We have received disturbing complaints about a boat in San Sebastians Bay approaching and touching whales. It is important to reiterate that this can be extremely dangerous for the boat as well as extremely detrimental to the whales, possibly even a death sentence particularly for calves.

Let’s make sure we’re admiring our ocean’s giants in a safe and healthy way — for both humans and the animals.

If in charge of a vessel or aircraft, approach closer than 300 metres to any whale or fail to proceed to a distance of 300 metres if a whale surfaces closer than 300 metres from the vessel or aircraft is prohibited.

So, whether you’re jumping on a boat or kayaking the seas on a solo marine mission, here’s what you should know:

Pay really close attention to behavior. 

Be cautious when venturing into waters where whales are present and always look around before entering and exiting the area. If there is a pod hanging around, watch for changes in their behavior that could indicate signs of distress. If you notice a rapid change in their swimming pattern, lots of surface displays (tail slapping) or females shielding their calves with their bodies, leave the area immediately.                                                                                                                                                                            
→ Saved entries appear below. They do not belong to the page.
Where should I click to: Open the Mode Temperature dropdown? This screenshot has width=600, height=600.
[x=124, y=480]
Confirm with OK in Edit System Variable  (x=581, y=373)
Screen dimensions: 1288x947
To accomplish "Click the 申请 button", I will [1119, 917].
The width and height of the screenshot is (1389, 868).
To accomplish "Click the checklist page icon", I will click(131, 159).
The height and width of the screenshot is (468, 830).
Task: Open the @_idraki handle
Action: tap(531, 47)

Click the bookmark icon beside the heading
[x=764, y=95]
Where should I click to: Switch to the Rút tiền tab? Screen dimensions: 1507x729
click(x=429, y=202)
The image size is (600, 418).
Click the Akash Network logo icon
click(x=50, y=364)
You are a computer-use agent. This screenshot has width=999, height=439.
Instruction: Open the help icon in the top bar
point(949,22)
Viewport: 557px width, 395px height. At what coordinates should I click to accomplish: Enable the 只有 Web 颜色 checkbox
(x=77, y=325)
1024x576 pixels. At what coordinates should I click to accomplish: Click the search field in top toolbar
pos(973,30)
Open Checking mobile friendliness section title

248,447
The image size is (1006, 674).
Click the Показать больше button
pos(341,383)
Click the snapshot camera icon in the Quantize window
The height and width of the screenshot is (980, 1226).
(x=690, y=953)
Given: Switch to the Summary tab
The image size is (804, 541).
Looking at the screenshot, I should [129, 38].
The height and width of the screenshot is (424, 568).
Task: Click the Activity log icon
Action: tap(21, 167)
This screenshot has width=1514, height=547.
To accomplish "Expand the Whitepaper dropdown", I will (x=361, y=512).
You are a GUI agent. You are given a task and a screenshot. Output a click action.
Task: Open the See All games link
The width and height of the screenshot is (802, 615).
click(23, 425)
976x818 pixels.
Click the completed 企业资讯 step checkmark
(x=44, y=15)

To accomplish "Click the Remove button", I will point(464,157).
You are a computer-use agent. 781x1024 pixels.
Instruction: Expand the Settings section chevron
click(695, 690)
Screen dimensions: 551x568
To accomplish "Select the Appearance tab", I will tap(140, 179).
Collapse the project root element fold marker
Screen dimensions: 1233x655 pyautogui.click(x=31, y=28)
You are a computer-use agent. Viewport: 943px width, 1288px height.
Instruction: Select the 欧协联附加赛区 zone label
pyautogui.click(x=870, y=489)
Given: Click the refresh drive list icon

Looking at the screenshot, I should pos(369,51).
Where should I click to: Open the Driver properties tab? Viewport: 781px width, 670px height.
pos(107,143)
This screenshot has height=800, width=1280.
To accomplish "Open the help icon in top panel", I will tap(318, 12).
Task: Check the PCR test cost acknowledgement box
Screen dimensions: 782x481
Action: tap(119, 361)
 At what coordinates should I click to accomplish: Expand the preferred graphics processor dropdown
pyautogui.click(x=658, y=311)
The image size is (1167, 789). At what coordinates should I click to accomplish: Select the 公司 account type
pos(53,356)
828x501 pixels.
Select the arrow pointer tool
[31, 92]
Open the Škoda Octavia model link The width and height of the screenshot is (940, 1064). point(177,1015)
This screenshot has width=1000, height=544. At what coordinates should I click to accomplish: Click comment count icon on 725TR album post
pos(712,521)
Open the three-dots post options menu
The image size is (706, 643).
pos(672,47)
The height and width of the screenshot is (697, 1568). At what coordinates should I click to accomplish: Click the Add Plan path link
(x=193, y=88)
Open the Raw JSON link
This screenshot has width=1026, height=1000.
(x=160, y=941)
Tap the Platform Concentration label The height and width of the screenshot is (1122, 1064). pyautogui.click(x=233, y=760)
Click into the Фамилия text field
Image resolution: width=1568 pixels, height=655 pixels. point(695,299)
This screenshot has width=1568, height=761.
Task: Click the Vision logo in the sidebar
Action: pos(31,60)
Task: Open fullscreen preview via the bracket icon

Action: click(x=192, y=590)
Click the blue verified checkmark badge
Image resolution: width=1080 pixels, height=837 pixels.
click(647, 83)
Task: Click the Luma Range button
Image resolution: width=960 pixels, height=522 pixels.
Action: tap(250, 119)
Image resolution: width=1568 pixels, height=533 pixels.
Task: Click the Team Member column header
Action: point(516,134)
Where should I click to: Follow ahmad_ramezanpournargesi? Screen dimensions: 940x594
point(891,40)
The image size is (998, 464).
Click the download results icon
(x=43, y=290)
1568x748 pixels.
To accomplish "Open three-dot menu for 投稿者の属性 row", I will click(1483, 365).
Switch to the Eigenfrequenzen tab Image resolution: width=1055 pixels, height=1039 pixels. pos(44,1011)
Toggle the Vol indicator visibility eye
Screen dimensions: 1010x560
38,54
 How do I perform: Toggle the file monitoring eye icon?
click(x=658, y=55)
Always keep your distance.

It’s true, some whales will approach vessels because they’re curious about who’s in their home, but it’s best to keep your distance when you can. A good guideline for all whales and law in South Africa states that a boat should stay 300 metres away — If you find yourself getting too close to a whale, stop immediately and maneuver your craft out of the area. If you’re in a power boat, keep the engine running and stay in neutral gear until the whale passes.

Take it slow.

It can be fun and freeing to cruise the open sea at high speeds, but it’s important to be aware of the creatures below that you could potentially be harming. The National Oceanic and Atmospheric Administration (NOAA) recommends boaters reduce their speed to less than 10 knots when traveling in an area with whales. In the last 10 years, ship strikes have increasingly become the cause of whale deaths and strandings. In the event you hit a whale, please report it to your local conservation authority, local NSRI, local municipality or the Department of Environmental Affairs.

Approach from the side.

The best way to approach whales is to parallel them while keeping your distance. You want to keep out of their path and you never want to cut them off. Also, if you’re close to the shore, make sure you’re not blocking the whales from getting into deeper waters.

Limit your time watching them.

While it may be tempting to watch these beautiful creatures for hours, it can be really distracting to the whales. The presence and sound of your vessel can actually deter them from looking for food, socializing and even breeding. In fact, noise pollution may even cause some whales to change their migration routes. An easy rule of thumb is to keep your viewing to a maximum of 30 minutes.

Never try to swim with, touch or feed them.

Not only can swimming be bad for the whales — you never want them to modify their natural behavior because of your presence — you risk getting hurt yourself. Wild animals can be unpredictable, and let’s face it, you’re no match for a multi-ton mammal. Touching them can transmit harmful diseases, while feeding them could make them sick or dependent on humans for food. Plus, the more comfortable they are with boats, the whales are at a higher risk of getting hit by one.